The researchers found that, in 2022 alone, more than 80,000 of the 3.3 million deaths that occurred in the United States were caused by opioid-related overdoses. These deaths predominantly affected young adults: Compared to the average U.S. life expectancy at that time, those who died from opioid overdoses lost an average of 38 years of life.
“Just the number of deaths alone hardly captures the enormous burden of the opioid crisis on this country,” said Hill, the study’s senior author. “These are people in their 20s and 30s who aren’t close to the end of their lives—it’s really taking away a huge number of potential years where they could have lived and contributed to society.”
The pair used publicly available mortality data from the CDC’s National Center for Health Statistics, Hébert explained, to analyze the demographic characteristics of every individual in the United States who died of an opioid-related overdose between 2019 and 2022. They developed a method to calculate both the impact of these deaths on the nation’s overall life expectancy and the individual years of life lost by each victim, defined as the difference between a person’s age at death and their expected lifespan.
Their analysis confirmed that the demographics of those dying from opioids shifted notably as the pandemic progressed: What was once viewed as a “rural white problem” was seeping into other racial and ethnic communities at an alarming rate, they found.
“What this tells us is that we need to start addressing the factors that may be contributing to opioid abuse in all types of communities,” Hill said.
The data revealed another worrisome trend: “polysubstance” overdoses, or overdoses that involve more than one drug, made up about half of opioid-related deaths. During the study period, people died from a combination of opioids and stimulants like methamphetamine and cocaine. Hill noted that polysubstance overdoses are more difficult to treat and thus more fatal, further complicating an already out-of-control epidemic.
The team said that its findings are based on the most up-to-date mortality data available from the CDC. The researchers have made their analyses available through a public dashboard that allows non-experts to explore how this burden varies across geographical locations, ages, genders, and racial and ethnic groups. They will continue to update the dashboard as new mortality data is released for 2023 and the following years.
“We want to raise awareness of how the problem is spreading and the devastating impact opioid addiction is having on the country,” Hébert said. “Someone can click through the dashboard and see what is happening in their state or community, or how the numbers have changed over the years. It makes the science more accessible to everyone.”
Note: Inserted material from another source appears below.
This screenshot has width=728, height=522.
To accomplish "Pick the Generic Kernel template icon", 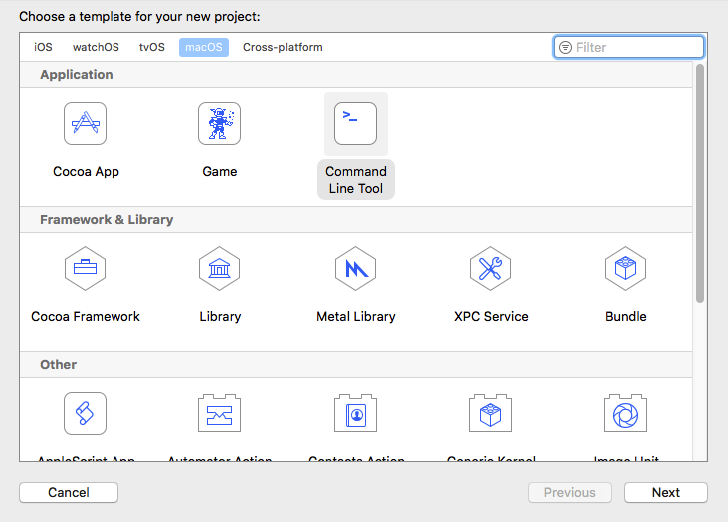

So where do we go from here? Data can point us in the right direction, Hill said.
“Given these trends, it’s important to arm public health officials and policymakers with more comprehensive data so they can develop strategies to bring down the number of opioid-related deaths,” she said.
And they must act quickly, the researchers added.
“Looking at specific groups affected, specific regions affected, and specific drug combinations gives a much more detailed picture of how we need to target this crisis, which is only getting worse with time,” Hill said.
Moving forward, Hill and Hébert plan to explore other data trends that may shed light on the crisis, such as non-fatal overdoses, that could be investigated but are not currently captured in any nationally-representative or widely-accessible databases.